= Mount Baker Hard Core =

The original Mount Baker Hard Core (MBHC) consisted of Craig Kelly, Gillian Kelly, Jeff Fulton and Dan Donnelly, who were a tight squad of snowboarders coming from Mount Vernon, Washington. MBHC also included Eric Swanson, Swany, Eric Janko, Carter Turk, and eventually Mike Ranquet. Mike ("Tex") Devenport, Jaime Lynn, Dan Donnelly, and Bryan ("little b") Hartman are other people considered MBHCs.
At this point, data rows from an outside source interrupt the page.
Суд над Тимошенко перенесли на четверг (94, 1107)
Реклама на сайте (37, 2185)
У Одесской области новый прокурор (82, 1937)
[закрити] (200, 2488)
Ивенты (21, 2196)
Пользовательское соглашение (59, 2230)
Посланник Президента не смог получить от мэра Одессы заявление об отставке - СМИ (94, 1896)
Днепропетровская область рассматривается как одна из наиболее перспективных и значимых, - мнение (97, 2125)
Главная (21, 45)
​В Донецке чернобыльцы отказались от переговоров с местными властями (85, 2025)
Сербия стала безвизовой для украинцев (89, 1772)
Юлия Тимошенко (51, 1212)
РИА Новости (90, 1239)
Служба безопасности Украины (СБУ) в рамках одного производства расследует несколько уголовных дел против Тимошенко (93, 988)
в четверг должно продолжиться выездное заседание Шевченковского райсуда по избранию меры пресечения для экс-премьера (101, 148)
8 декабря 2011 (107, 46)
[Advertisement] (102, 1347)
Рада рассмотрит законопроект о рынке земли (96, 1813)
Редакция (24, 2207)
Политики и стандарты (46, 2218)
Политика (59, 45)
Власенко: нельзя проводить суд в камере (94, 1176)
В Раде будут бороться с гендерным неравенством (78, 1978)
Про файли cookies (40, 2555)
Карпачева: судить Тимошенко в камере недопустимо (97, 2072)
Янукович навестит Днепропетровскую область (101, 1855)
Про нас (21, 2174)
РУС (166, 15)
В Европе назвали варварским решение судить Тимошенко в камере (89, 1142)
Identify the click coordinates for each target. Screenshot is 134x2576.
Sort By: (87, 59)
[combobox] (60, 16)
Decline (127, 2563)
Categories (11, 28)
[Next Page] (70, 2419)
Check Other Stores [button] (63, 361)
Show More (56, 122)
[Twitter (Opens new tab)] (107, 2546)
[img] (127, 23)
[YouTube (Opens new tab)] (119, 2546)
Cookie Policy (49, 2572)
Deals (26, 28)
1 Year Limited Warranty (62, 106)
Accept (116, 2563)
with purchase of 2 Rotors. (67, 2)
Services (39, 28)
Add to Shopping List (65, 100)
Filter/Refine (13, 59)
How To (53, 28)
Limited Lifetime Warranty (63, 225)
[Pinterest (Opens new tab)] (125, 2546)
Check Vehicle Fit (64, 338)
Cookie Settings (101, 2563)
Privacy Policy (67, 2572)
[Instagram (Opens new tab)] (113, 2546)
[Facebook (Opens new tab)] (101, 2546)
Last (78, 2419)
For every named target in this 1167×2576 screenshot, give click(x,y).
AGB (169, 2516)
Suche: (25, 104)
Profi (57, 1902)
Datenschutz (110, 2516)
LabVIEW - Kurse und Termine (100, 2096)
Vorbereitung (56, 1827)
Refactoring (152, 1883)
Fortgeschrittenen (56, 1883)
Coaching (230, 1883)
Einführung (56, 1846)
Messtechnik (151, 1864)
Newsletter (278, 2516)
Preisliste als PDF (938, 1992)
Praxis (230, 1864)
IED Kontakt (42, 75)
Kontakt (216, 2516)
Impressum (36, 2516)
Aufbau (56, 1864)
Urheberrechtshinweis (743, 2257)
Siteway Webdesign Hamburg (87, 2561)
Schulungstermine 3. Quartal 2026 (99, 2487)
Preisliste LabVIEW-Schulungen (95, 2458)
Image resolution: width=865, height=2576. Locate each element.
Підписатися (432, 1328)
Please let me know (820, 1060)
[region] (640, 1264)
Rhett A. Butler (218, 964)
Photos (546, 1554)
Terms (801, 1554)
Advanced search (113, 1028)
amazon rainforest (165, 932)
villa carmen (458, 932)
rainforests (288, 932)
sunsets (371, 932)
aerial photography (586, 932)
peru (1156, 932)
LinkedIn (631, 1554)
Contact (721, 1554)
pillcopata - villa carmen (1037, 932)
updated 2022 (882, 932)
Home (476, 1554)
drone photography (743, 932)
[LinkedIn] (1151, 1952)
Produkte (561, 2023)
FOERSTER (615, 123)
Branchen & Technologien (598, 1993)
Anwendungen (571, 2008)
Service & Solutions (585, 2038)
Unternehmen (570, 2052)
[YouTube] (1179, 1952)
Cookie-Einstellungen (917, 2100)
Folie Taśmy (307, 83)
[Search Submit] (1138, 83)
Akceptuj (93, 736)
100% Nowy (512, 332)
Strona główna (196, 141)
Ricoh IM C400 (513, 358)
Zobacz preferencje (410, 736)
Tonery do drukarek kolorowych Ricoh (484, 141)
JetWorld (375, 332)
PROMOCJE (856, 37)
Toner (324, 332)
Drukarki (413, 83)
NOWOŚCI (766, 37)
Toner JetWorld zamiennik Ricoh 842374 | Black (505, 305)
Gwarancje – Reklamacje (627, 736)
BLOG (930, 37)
They were a little snow tribe that possessed a family feel or brotherhood, for a brief period, snowboarding at Mount Baker Ski Area during the early and mid-1980s.

Other notable Mt. Baker snowboarders from the era include: Jason Bass, Marcela Dobis, Gillian Kelly, Amy Howat, Rob Hanson, and Dan Buecking. See also the so-called "Shitty Kids" crew from Bellingham, Washington: Shane Briggs, James Klinedinst, Chris Rosinski, Steve Purtill, Chris Todd, and Ben Todd.

In 1991 a snowboarding video called "Baked" the MBHC' was released on VHS which included most of the MBHC and friends.